Sensitivität der Diagnostik verbessern

Die RA ist die häufigste entzündlich-rheumatische Erkrankung, an der weltweit etwa 20 Millionen Menschen leiden. Eine frühzeitige Diagnose und gezielte Therapie innerhalb der ersten zwei Jahre ist ausschlaggebend, um gravierende Gelenkschäden und Deformationen zu vermeiden, die zu körperlichen Beeinträchtigungen und Invalidität führen können.

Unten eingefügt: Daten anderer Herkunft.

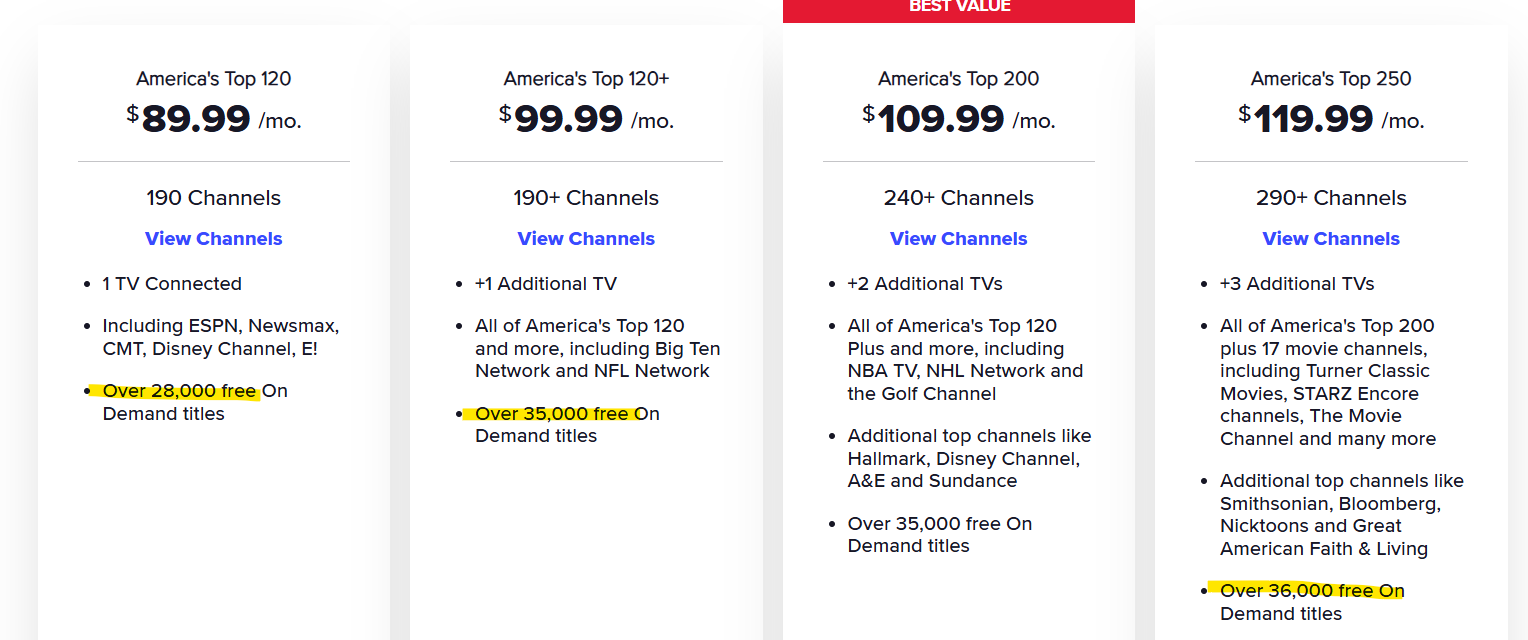
Task: Select the America's Top 200 plan title
Action: pyautogui.click(x=958, y=79)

Allerdings erreichen die bestehenden serologischen Tests in der Frühphase nur eine Sensitivität von etwa 70%, d.h. 30% der Patienten gelten als seronegativ und können nicht über individuelle Antikörperprofile diagnostiziert werden. Ein Ziel des Projektes ist daher die Identifizierung einer hochgradig sensitiven und RA-spezifischen Biomarkerkombination, um schon in den ersten Phasen der Erkrankung serologisch eine eindeutige Diagnose stellen und dabei komplexe und heterogene Antikörperprofile abdecken zu können. Für die Patientenstratifizierung spielt darüber hinaus die Identifizierung einzelner RA-spezifischer Biomarker eine zentrale Rolle, um rechtzeitig eine angemessene Therapieentscheidung zu ermöglichen.